Folha de S. Paulo


Recife faz história

O movimento #ocupeestelita, em Recife, escancara o que acontece pelo Brasil: a privatização de terras públicas sem a consulta popular, com óbvio favorecimento às empreiteiras (grandes financiadoras das campanhas políticas no país).

Nossas cidades têm sido desenhadas por essas empresas, baseadas prioritariamente na lógica do lucro, com projetos urbanísticos pobres e segregadores e arquitetura desprezível.

A capital pernambucana é importante polo cultural -exporta a melhor qualidade de música, cinema, artes visuais e design gráfico.

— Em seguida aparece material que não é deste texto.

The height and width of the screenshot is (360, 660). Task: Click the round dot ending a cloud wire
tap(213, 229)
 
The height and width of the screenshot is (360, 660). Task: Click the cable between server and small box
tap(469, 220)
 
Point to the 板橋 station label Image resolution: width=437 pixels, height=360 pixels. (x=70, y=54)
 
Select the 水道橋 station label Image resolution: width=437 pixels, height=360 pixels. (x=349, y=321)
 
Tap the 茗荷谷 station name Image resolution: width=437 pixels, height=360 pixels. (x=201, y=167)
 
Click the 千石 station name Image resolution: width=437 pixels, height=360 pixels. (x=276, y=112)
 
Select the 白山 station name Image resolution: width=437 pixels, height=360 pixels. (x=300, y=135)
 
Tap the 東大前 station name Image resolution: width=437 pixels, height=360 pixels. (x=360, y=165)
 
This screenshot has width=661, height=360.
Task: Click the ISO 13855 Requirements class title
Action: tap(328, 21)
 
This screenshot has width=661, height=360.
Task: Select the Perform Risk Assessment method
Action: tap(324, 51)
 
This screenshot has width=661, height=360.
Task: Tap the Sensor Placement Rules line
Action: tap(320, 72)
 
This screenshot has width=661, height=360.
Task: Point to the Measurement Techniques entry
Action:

Não à toa a bomba explodiu por lá.

O Cais José Estelita é uma das áreas mais emblemáticas de Recife e situa-se numa região estratégica e de preservação ambiental.

Esse cais não é terreno velho, é patrimônio histórico e memória afetiva da cidade. Em 2008, a União decidiu leiloar seus 100 mil metros quadrados (o equivalente a dez campos de futebol).

Um grupo de construtoras formou o Consórcio Novo Recife e o comprou a preço de banana (um valor dez vezes abaixo da média do metro quadrado no município). Surgiu assim o projeto para um megaempreendimento com design megamedíocre chamado "Novo Recife".

O discernimento intelectual de um grupo estimulou a ocupação da área. Acampados, organizados e usando como armas sua própria arte, eles inspiraram todo o país. Com as recentes agressões da polícia aos manifestantes, o movimento tornou-se símbolo de resistência.

O "ocupe Estelita" contesta, por exemplo, a legalidade do leilão da área, denuncia a ausência de estudos de impacto ambiental e reivindica o debate público.

O projeto Novo Recife exibe a falta de protagonismo do poder público, que não apontou diretrizes de como deveria ser uma intervenção dessa proporção, com cuidados para não deletar parte fundamental da identidade da cidade.

Realizar um concurso público de arquitetura e urbanismo para esse projeto seria o mínimo esperado.

É preciso fazer políticas urbanas de modo aberto e participativo, não excludente, e aproveitar as novas tecnologias digitais como ferramentas deste processo.